National Fund to beef up its currency assets in Kazakhstan

The Senate approved a new draft law

Members of the upper house of the Kazakhstani parliament have approved a new law on guaranteed transfers from the National Fund in the next three years. The document directly says how big these transfers should be: $4.7 billion in 2023, $4.3 billion in 2024, and $4 billion in 2025.

According to National Economy Minister Alibek Kuantyrov, the new regulation for the guaranteed transfers will allow the National Fund to restore its foreign currency assets: to $66.7 billion in 2023 and $78.8 – $93.2 billion in 2024 – 2025.

“We expect that limits for money transfers from the National Fund and the middle-term rate of growth in expenditures will allow us to raise fiscal discipline and strengthen the saving function of the fund,” said the minister during a meeting with members of the Senate.

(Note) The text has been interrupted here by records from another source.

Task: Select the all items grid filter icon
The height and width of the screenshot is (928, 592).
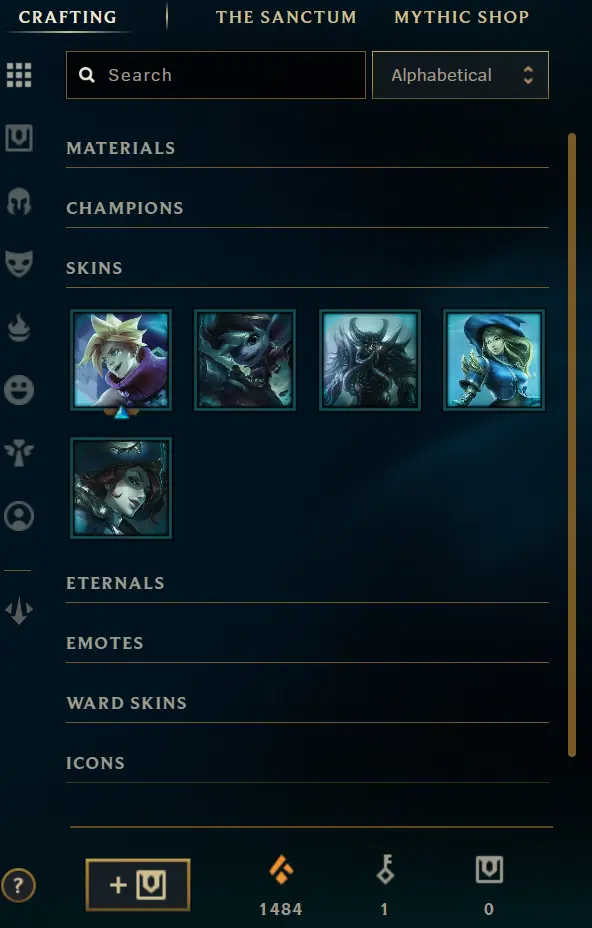Action: pyautogui.click(x=19, y=75)
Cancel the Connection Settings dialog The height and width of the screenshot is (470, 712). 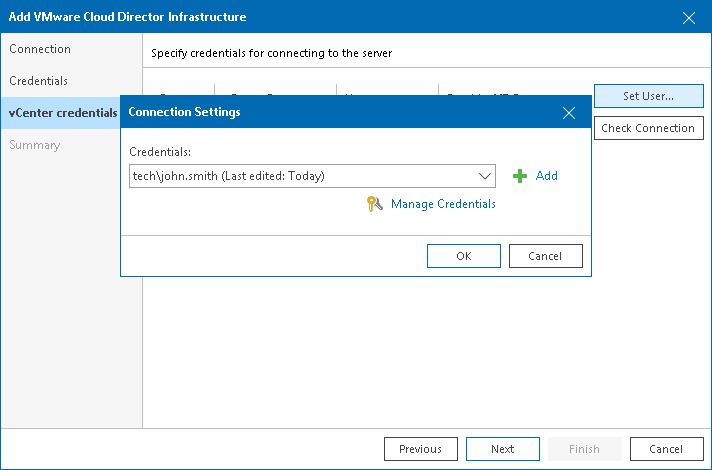(x=545, y=256)
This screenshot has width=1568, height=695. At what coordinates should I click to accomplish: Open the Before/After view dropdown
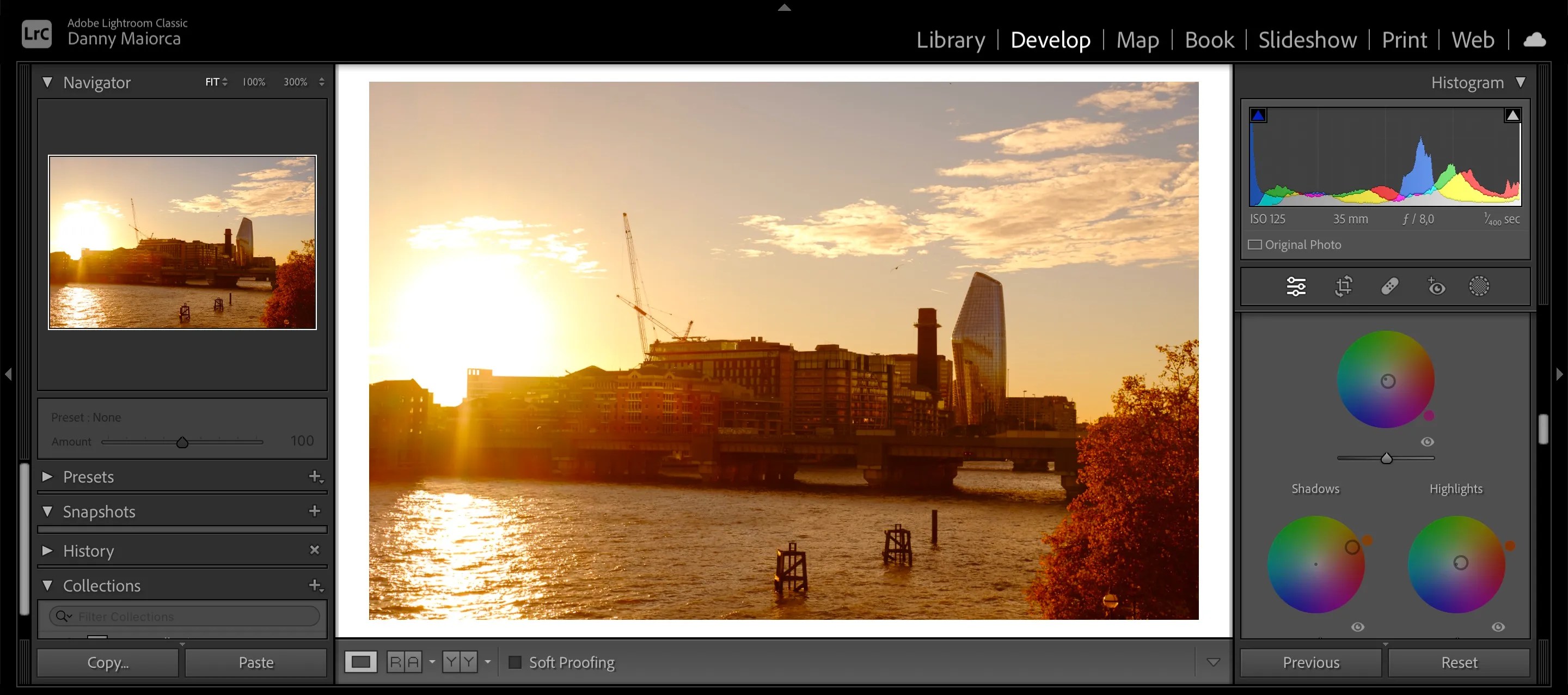(x=487, y=662)
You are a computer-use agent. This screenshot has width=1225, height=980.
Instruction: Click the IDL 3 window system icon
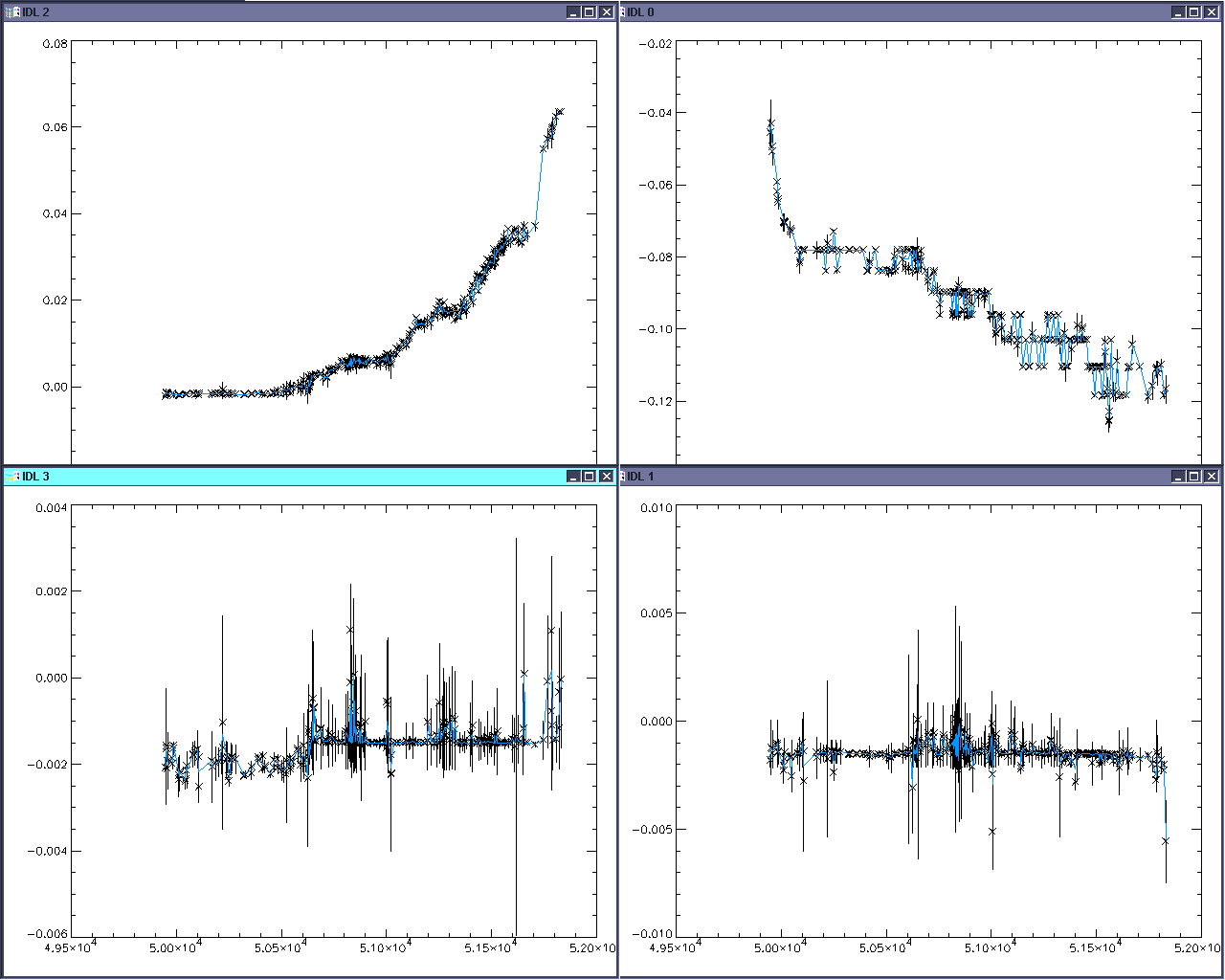pyautogui.click(x=13, y=477)
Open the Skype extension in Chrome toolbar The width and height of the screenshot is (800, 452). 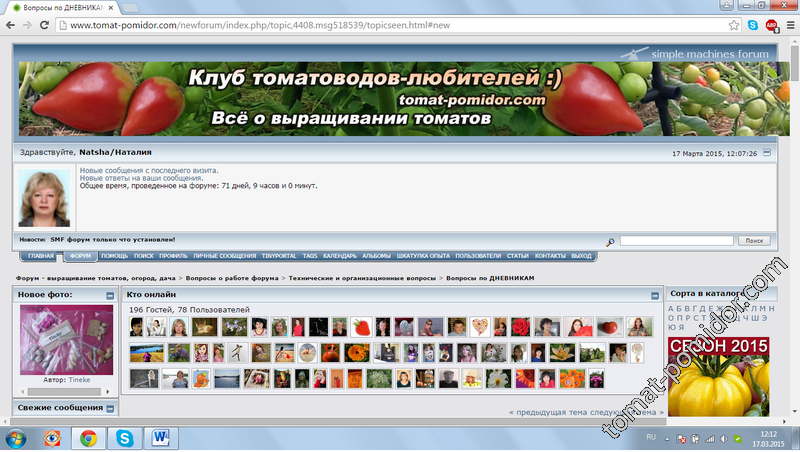tap(752, 24)
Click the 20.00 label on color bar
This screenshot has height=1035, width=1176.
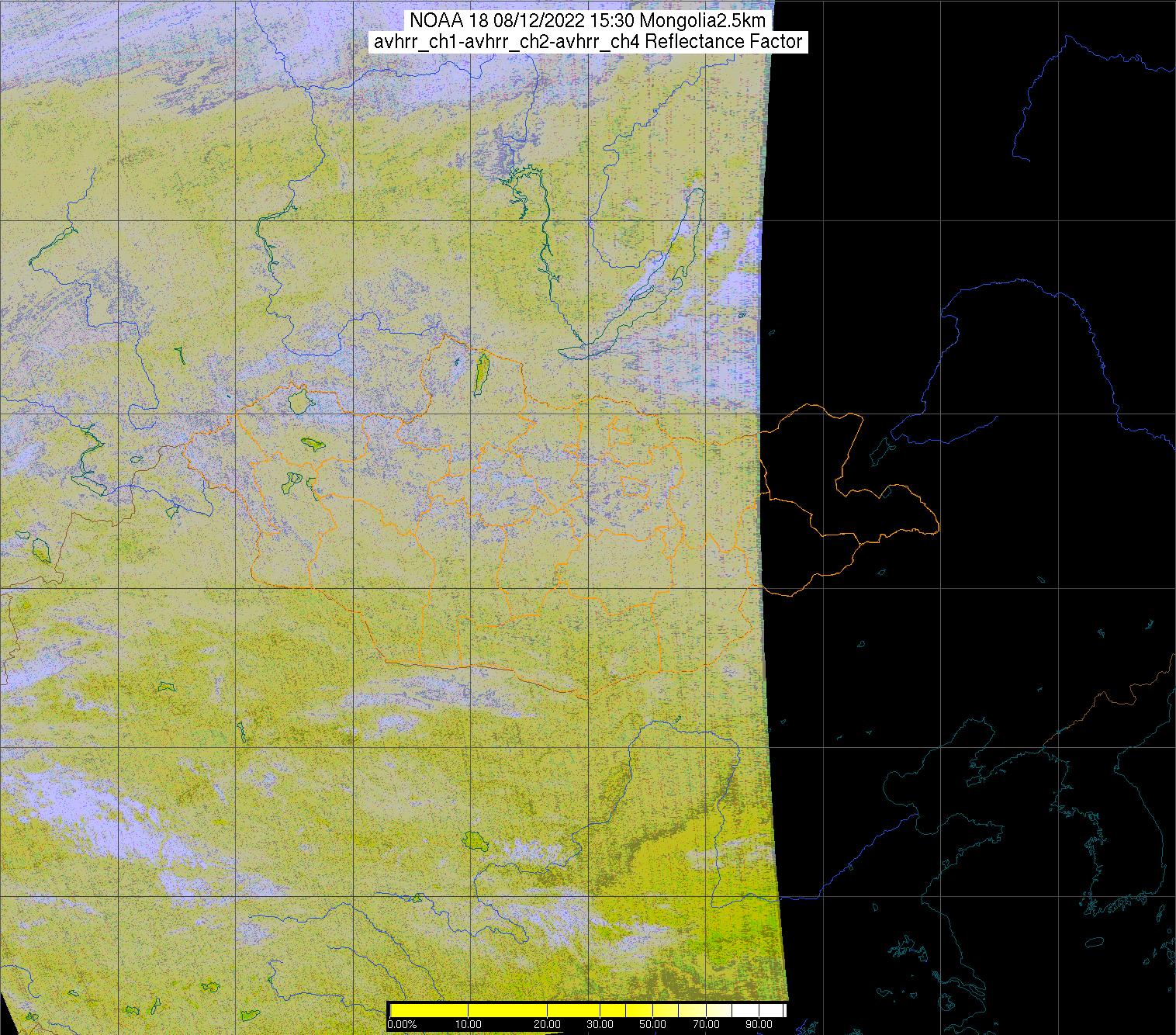pos(548,1026)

The official also added that the draft law will provide a more balanced state budget and let the National Fund play a bigger role in stabilizing the national economy.

The amount of a guaranteed transfer from the National Fund is now limited by a new rule. It says that the sum of transfers must be determined based on the cut-off oil price and not exceed the forecasted direct tax payments from the oil industry.

The draft law has set a specific cut-off oil price of $48.9 per barrel next year and $42.2 – $40.3 in 2024 – 2025.

Last year, the amount of guaranteed transfer from the National Fund was forecasted at $5.1billion in 2022, $4.7 billion in 2023 and $4.3 billion in 2024.

On November 9, Aliya Moldabekova, deputy head of the National Bank, said that the bank increased its foreign currency assets to $52.4 billion.